Hunt through the entries for the word "agent" and copy each line in which it appears.

** DATA FOR PROCESSING follows **

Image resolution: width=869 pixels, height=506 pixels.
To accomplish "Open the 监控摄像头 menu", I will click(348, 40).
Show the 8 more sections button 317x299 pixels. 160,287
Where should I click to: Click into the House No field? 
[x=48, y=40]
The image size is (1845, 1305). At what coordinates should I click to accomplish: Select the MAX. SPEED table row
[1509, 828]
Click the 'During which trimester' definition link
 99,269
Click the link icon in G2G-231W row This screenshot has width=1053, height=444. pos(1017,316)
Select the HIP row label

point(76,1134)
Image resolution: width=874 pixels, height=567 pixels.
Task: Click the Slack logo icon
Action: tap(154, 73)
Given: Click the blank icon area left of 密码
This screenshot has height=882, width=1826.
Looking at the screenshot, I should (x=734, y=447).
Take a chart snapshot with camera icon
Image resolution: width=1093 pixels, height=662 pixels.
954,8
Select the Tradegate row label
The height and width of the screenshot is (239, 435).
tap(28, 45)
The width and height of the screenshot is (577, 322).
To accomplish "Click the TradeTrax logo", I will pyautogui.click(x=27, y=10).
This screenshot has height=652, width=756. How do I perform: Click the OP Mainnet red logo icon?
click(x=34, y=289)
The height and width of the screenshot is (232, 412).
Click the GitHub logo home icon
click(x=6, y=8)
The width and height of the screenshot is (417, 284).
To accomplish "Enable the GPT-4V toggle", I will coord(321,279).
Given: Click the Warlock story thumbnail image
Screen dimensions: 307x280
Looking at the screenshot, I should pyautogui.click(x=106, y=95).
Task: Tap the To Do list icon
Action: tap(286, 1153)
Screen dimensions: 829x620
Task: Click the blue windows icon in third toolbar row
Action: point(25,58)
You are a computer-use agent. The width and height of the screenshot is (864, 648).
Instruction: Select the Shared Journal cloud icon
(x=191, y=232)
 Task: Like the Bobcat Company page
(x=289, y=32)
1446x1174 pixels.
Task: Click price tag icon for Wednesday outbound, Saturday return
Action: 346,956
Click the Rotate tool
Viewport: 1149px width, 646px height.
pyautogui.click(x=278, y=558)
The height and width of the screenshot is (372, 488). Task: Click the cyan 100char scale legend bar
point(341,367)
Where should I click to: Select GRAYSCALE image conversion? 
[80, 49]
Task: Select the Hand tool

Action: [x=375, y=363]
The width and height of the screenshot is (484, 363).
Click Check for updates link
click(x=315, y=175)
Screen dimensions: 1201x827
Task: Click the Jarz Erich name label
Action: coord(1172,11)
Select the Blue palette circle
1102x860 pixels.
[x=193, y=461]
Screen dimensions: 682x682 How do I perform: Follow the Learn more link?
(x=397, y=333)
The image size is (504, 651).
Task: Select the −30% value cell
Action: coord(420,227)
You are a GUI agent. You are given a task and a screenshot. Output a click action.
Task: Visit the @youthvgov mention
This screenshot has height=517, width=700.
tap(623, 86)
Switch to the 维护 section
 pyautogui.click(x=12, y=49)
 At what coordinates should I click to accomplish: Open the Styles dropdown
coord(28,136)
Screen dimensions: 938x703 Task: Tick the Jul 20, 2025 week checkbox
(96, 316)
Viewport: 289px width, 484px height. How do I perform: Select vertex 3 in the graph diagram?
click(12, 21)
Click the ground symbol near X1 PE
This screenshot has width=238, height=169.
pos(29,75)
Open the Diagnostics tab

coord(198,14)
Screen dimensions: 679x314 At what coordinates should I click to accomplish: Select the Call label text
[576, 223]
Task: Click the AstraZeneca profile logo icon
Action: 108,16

** End of DATA FOR PROCESSING **

▶ _FINAL ANSWER_
You are a computer-use agent. The width and height of the screenshot is (864, 648).
You are a GUI agent. You are given a task and a screenshot. Output a click action.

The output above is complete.